* EXERCISE
Take the records below and set down exactly the lines from the one with "The image size is (603, 482)." to the one with "Image resolution: width=532", ends included; do not copy the pictures.

= Beginning of Section =

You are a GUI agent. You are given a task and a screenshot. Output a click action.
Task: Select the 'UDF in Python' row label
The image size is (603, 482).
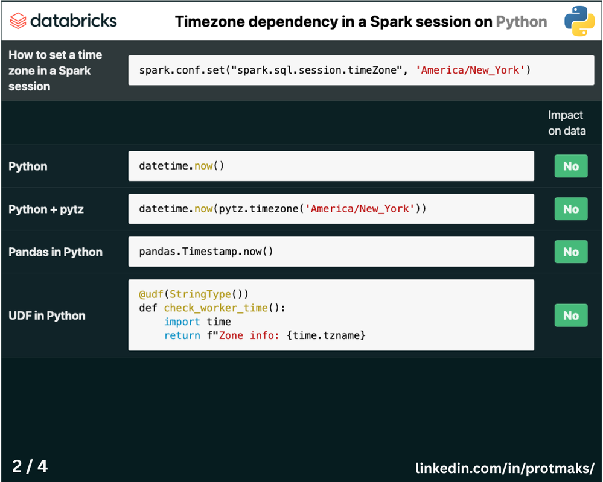(47, 316)
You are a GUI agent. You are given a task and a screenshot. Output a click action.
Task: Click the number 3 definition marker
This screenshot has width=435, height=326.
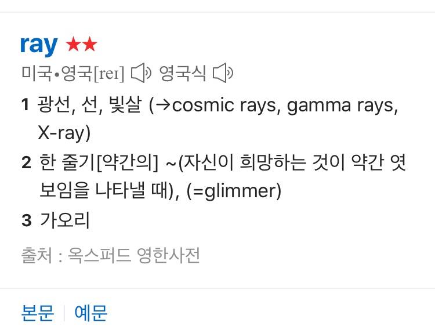pyautogui.click(x=26, y=220)
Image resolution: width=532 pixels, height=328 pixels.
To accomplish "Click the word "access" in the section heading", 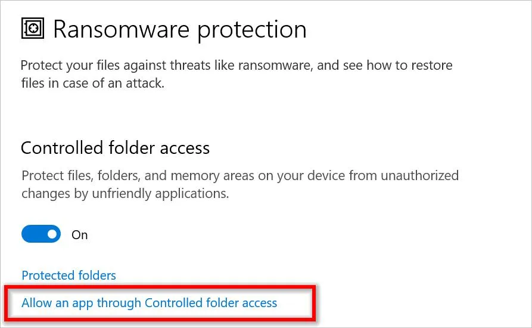I will pyautogui.click(x=185, y=148).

= End of Section =

* SOLUTION FOR THIS PROBLEM
The image size is (603, 482).
(47, 316)
You are a GUI agent. You are given a task and a screenshot. Output a click action.
Task: Click the number 3 definition marker
This screenshot has width=435, height=326.
pyautogui.click(x=26, y=220)
Image resolution: width=532 pixels, height=328 pixels.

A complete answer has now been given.